Glue / Client / update_table_optimizer

update_table_optimizer

Glue.Client.update_table_optimizer(**kwargs)

Updates the configuration for an existing table optimizer.

See also: AWS API Documentation

Request Syntax

response = client.update_table_optimizer(
    CatalogId='string',
    DatabaseName='string',
    TableName='string',
    Type='compaction'|'retention'|'orphan_file_deletion',
    TableOptimizerConfiguration={
        'roleArn': 'string',
        'enabled': True|False,
        'vpcConfiguration': {
            'glueConnectionName': 'string'
        },
        'compactionConfiguration': {
            'icebergConfiguration': {
                'strategy': 'binpack'|'sort'|'z-order',
                'minInputFiles': 123,
                'deleteFileThreshold': 123
            }
        },
        'retentionConfiguration': {
            'icebergConfiguration': {
                'snapshotRetentionPeriodInDays': 123,
                'numberOfSnapshotsToRetain': 123,
                'cleanExpiredFiles': True|False,
                'runRateInHours': 123
            }
        },
        'orphanFileDeletionConfiguration': {
            'icebergConfiguration': {
                'orphanFileRetentionPeriodInDays': 123,
                'location': 'string',
                'runRateInHours': 123
            }
        }
    }
)
Parameters:
  • CatalogId (string) –

    [REQUIRED]

    The Catalog ID of the table.

  • DatabaseName (string) –

    [REQUIRED]

    The name of the database in the catalog in which the table resides.

  • TableName (string) –

    [REQUIRED]

    The name of the table.

  • Type (string) –

    [REQUIRED]

    The type of table optimizer.

  • TableOptimizerConfiguration (dict) –

    [REQUIRED]

    A TableOptimizerConfiguration object representing the configuration of a table optimizer.

    • roleArn (string) –

      A role passed by the caller which gives the service permission to update the resources associated with the optimizer on the caller’s behalf.

    • enabled (boolean) –

      Whether table optimization is enabled.

    • vpcConfiguration (dict) –

      A TableOptimizerVpcConfiguration object representing the VPC configuration for a table optimizer.

      This configuration is necessary to perform optimization on tables that are in a customer VPC.

      Note

      This is a Tagged Union structure. Only one of the following top level keys can be set: glueConnectionName.

      • glueConnectionName (string) –

        The name of the Glue connection used for the VPC for the table optimizer.

    • compactionConfiguration (dict) –

      The configuration for a compaction optimizer. This configuration defines how data files in your table will be compacted to improve query performance and reduce storage costs.

      • icebergConfiguration (dict) –

        The configuration for an Iceberg compaction optimizer.

        • strategy (string) –

          The strategy to use for compaction. Valid values are:

          • binpack: Combines small files into larger files, typically targeting sizes over 100MB, while applying any pending deletes.

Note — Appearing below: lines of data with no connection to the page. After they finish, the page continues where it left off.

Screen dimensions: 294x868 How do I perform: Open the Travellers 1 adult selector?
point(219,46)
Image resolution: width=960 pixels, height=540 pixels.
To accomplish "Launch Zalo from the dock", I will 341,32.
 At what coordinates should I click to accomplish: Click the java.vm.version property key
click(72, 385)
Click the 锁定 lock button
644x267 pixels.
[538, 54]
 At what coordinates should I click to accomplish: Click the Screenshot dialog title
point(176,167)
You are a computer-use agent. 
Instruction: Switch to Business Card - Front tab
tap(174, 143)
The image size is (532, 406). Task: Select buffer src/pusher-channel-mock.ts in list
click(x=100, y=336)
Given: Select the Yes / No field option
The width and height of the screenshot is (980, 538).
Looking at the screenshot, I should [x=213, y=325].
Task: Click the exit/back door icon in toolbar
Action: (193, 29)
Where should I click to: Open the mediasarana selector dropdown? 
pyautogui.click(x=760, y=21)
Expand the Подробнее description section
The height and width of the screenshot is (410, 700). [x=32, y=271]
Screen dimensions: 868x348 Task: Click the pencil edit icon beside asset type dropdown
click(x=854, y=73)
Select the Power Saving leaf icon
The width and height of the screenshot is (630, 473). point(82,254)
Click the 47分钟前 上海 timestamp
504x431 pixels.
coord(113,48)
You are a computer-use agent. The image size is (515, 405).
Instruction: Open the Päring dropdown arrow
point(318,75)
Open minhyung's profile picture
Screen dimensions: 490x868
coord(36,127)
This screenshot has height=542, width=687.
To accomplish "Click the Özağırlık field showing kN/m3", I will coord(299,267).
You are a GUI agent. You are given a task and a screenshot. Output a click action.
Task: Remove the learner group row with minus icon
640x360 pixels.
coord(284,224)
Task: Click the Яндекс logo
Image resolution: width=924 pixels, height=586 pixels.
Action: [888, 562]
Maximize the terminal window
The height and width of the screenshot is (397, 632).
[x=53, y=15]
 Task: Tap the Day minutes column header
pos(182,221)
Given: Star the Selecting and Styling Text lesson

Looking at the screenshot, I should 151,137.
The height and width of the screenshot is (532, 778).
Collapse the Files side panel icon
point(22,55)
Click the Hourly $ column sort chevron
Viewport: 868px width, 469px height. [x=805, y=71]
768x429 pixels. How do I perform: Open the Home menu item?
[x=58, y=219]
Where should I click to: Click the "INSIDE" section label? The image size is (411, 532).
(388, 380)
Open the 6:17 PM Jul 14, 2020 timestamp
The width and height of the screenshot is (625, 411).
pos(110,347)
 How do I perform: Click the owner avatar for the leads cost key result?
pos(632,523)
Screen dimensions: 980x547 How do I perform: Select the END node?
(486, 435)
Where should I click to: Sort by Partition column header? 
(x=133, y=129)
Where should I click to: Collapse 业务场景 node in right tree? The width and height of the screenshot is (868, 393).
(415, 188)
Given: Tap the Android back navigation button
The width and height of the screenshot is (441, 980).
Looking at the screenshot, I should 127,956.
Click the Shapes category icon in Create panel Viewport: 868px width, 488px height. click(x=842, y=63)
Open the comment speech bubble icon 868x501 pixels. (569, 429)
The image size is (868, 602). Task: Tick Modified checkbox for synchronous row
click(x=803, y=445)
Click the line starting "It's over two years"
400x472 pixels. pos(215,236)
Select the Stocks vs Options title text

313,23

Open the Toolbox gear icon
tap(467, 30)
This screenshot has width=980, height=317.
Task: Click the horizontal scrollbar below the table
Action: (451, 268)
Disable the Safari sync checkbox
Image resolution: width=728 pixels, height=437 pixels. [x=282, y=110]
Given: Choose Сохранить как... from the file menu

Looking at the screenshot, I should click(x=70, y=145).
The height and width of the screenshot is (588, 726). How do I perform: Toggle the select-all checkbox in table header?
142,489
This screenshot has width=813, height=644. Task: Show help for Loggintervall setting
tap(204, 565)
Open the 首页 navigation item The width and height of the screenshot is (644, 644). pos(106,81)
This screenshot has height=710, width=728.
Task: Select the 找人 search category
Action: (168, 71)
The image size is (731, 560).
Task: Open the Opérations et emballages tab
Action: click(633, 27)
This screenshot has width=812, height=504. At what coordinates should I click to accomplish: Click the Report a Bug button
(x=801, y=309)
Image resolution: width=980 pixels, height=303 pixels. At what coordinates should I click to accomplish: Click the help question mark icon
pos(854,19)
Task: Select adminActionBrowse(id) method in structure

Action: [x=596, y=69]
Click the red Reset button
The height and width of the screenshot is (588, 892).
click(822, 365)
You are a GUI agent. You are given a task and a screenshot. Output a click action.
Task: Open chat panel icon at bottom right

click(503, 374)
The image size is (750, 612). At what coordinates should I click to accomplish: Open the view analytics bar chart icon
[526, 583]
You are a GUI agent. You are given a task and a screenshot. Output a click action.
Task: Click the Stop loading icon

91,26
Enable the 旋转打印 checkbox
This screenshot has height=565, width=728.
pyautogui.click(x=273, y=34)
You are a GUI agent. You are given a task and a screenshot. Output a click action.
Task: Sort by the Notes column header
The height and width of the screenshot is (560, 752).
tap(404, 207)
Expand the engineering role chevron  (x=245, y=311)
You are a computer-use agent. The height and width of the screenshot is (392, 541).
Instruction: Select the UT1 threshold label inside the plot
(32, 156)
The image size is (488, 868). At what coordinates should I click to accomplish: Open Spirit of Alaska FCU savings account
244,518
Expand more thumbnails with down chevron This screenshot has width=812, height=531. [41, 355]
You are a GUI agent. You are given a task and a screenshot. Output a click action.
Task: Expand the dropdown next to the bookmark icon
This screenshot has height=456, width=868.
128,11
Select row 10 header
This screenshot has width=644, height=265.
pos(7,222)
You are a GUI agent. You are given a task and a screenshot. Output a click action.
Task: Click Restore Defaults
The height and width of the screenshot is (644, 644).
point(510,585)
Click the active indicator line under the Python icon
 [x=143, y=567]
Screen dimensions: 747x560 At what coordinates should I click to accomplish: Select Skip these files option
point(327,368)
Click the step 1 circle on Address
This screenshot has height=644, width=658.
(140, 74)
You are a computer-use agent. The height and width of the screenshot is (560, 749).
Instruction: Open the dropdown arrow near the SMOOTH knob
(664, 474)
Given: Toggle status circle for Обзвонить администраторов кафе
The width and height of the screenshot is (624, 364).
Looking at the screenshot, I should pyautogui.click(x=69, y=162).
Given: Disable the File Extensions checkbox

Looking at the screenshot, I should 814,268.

This is the recommended compaction strategy for most use cases.

          • sort: Organizes data based on specified columns which are sorted hierarchically during compaction, improving query performance for filtered operations. This strategy is recommended when your queries frequently filter on specific columns. To use this strategy, you must first define a sort order in your Iceberg table properties using the sort_order table property.

          • z-order: Optimizes data organization by blending multiple attributes into a single scalar value that can be used for sorting, allowing efficient querying across multiple dimensions. This strategy is recommended when you need to query data across multiple dimensions simultaneously. To use this strategy, you must first define a sort order in your Iceberg table properties using the sort_order table property.

          If an input is not provided, the default value ‘binpack’ will be used.

        • minInputFiles (integer) –

          The minimum number of data files that must be present in a partition before compaction will actually compact files. This parameter helps control when compaction is triggered, preventing unnecessary compaction operations on partitions with few files. If an input is not provided, the default value 100 will be used.

        • deleteFileThreshold (integer) –

          The minimum number of deletes that must be present in a data file to make it eligible for compaction. This parameter helps optimize compaction by focusing on files that contain a significant number of delete operations, which can improve query performance by removing deleted records. If an input is not provided, the default value 1 will be used.

    • retentionConfiguration (dict) –

      The configuration for a snapshot retention optimizer.

      • icebergConfiguration (dict) –

        The configuration for an Iceberg snapshot retention optimizer.

        • snapshotRetentionPeriodInDays (integer) –

          The number of days to retain the Iceberg snapshots. If an input is not provided, the corresponding Iceberg table configuration field will be used or if not present, the default value 5 will be used.

        • numberOfSnapshotsToRetain (integer) –

          The number of Iceberg snapshots to retain within the retention period. If an input is not provided, the corresponding Iceberg table configuration field will be used or if not present, the default value 1 will be used.

        • cleanExpiredFiles (boolean) –

          If set to false, snapshots are only deleted from table metadata, and the underlying data and metadata files are not deleted.

        • runRateInHours (integer) –

          The interval in hours between retention job runs. This parameter controls how frequently the retention optimizer will run to clean up expired snapshots. The value must be between 3 and 168 hours (7 days). If an input is not provided, the default value 24 will be used.

    • orphanFileDeletionConfiguration (dict) –

      The configuration for an orphan file deletion optimizer.

      • icebergConfiguration (dict) –

        The configuration for an Iceberg orphan file deletion optimizer.

        • orphanFileRetentionPeriodInDays (integer) –

          The number of days that orphan files should be retained before file deletion. If an input is not provided, the default value 3 will be used.

        • location (string) –

          Specifies a directory in which to look for files (defaults to the table’s location). You may choose a sub-directory rather than the top-level table location.

        • runRateInHours (integer) –

          The interval in hours between orphan file deletion job runs. This parameter controls how frequently the orphan file deletion optimizer will run to clean up orphan files. The value must be between 3 and 168 hours (7 days). If an input is not provided, the default value 24 will be used.

Return type:

dict

Returns:

Response Syntax

{}

Response Structure

  • (dict) –

Exceptions